Mutte Sumanth Kumar, Weijers Dolf
Laboratory of Biochemistry, Wageningen University, 6708WE, Wageningen, the Netherlands.
Bio Protoc. 2020 Mar 20;10(6):e3566. doi: 10.21769/BioProtoc.3566.
Phylogenetics is an important area of evolutionary biology that helps to understand the origin and divergence of genes, genomes and species. Building meaningful phylogenetic trees is needed for the accurate reconstruction of the past. To achieve a correct phylogenetic understanding of genes or proteins, reliable and robust methods are needed to construct meaningful trees. With the rapidly increasing availability of genome and transcriptome sequencing data, there is a need for efficient and accurate methodologies for ancestral state reconstruction. Currently available methods are mostly specific for certain gene families, and require substantial adaptation for their application to other gene families. Hence, a generalized framework is essential to utilize large transcriptome resources such as OneKP and MMETSP. Here, we have developed a flexible yet efficient method, based on core strengths such as emphasis on being inclusive in homolog selection, and defining orthologs based on multi-layered inferences. We illustrate how specific steps can be modified to fit the needs of any protein family under consideration. We also demonstrate the success of this protocol by studying and testing the orthologs in various gene families. Taken together, we present a protocol for reconstructing the ancestral states of various domains and proteins across multiple kingdoms of eukaryotes, using thousands of transcriptomes.

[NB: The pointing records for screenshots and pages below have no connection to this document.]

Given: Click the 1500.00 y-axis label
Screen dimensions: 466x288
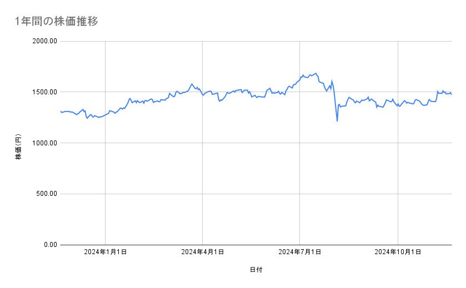Looking at the screenshot, I should click(x=44, y=92).
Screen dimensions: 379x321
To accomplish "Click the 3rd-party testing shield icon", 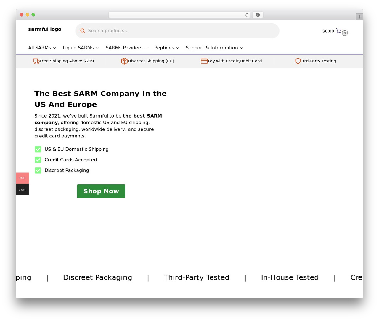I will [x=298, y=61].
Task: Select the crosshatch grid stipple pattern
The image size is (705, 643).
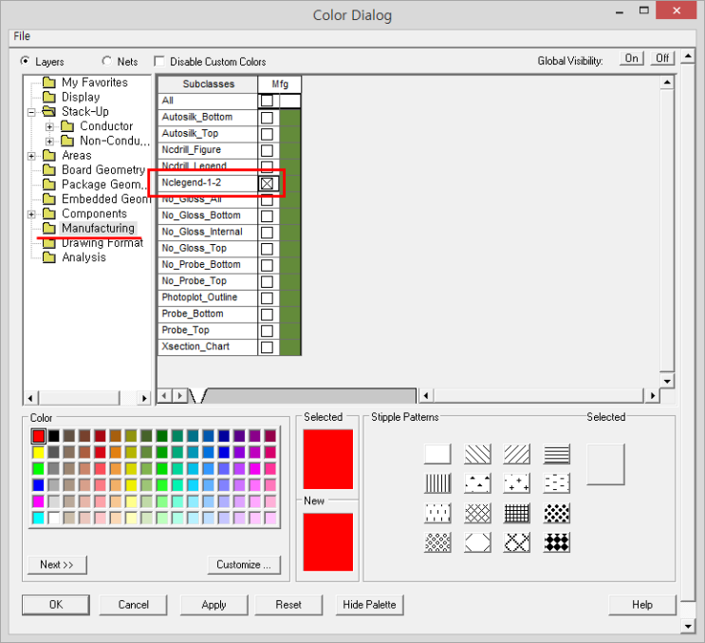Action: 517,513
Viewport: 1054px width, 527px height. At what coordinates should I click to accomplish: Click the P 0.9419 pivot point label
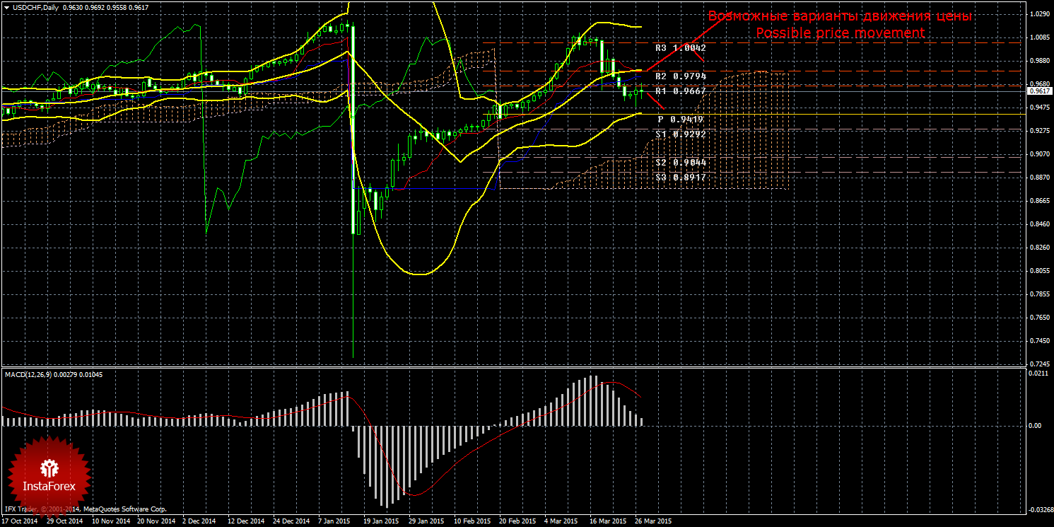tap(681, 120)
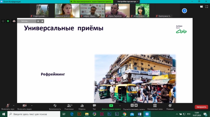Turn on camera with Включить видео
The image size is (210, 117).
(24, 106)
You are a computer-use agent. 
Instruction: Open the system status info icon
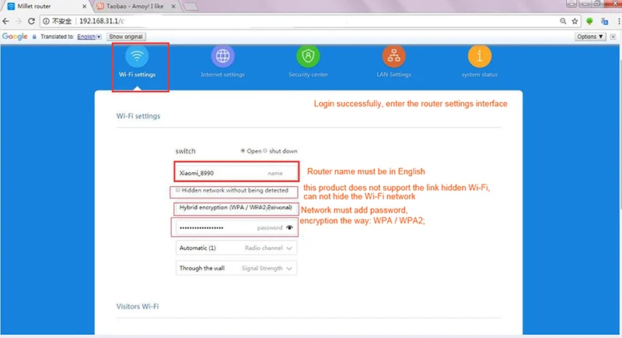click(x=480, y=56)
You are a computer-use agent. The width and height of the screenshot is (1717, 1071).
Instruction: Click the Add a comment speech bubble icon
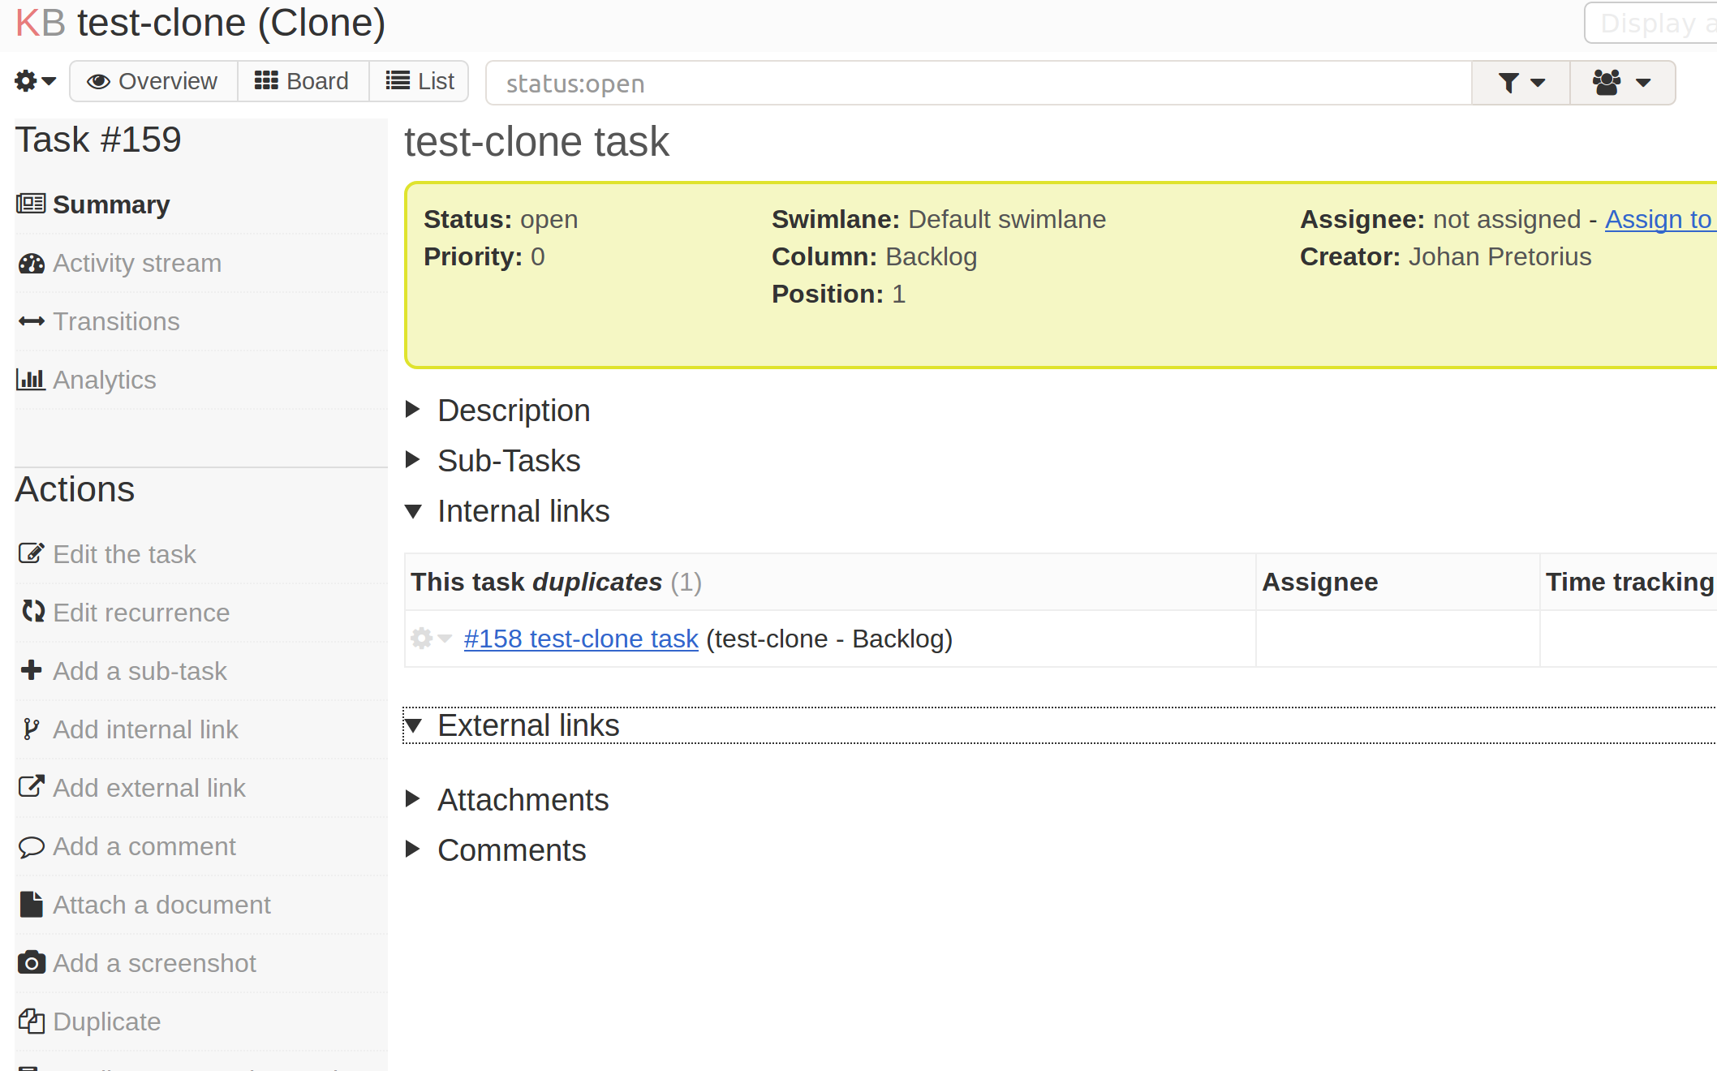pyautogui.click(x=31, y=846)
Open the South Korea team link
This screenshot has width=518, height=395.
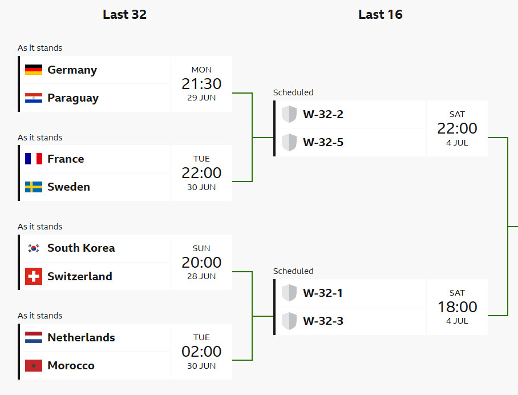point(81,248)
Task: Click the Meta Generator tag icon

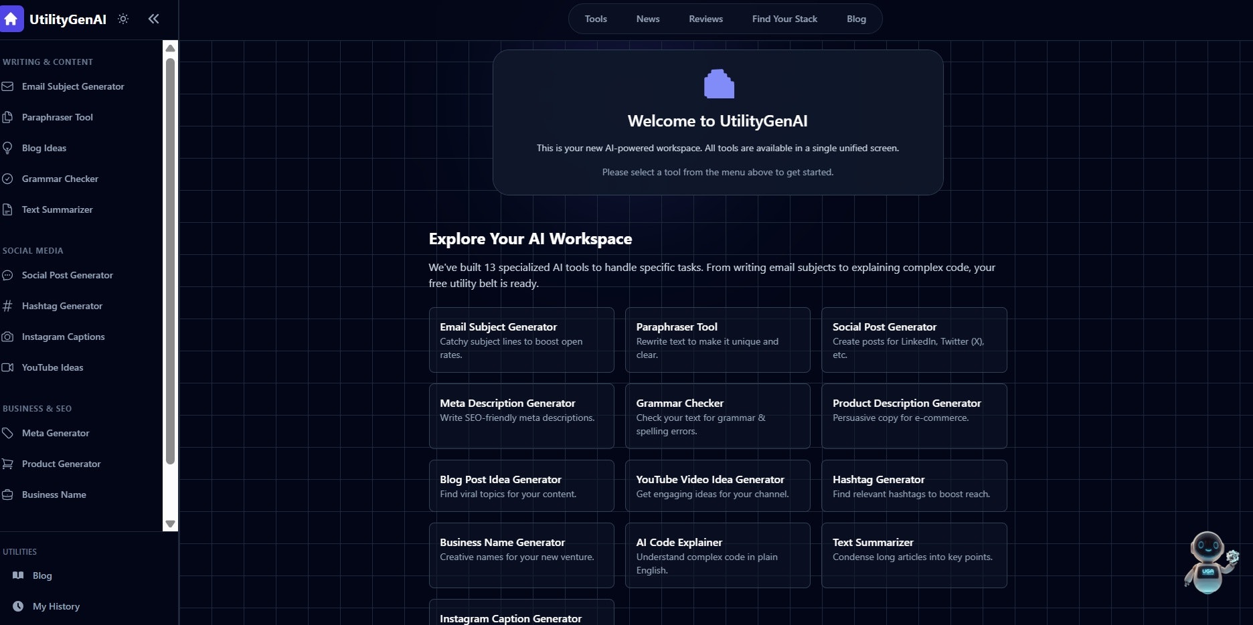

系统发育学是进化生物学的一个重要领域,有助于理解基因、基因组和物种的起源与分化。为了准确重建过去,需要构建有意义的系统发育树。为了对基因或蛋白质有正确的系统发育理解,需要可靠且稳健的方法来构建有意义的树。随着基因组和转录组测序数据的快速增加,需要高效且准确的方法来进行祖先状态重建。目前可用的方法大多针对特定基因家族,将其应用于其他基因家族时需要大量调整。因此,一个通用框架对于利用诸如OneKP和MMETSP等大型转录组资源至关重要。在此,我们基于诸如强调在同源物选择中具有包容性以及基于多层推断定义直系同源物等核心优势,开发了一种灵活而高效的方法。我们说明了如何修改特定步骤以满足所考虑的任何蛋白质家族的需求。我们还通过研究和测试各种基因家族中的直系同源物来证明该方案的成功。综上所述,我们提出了一种使用数千个转录组重建真核生物多个王国中各种结构域和蛋白质祖先状态的方案。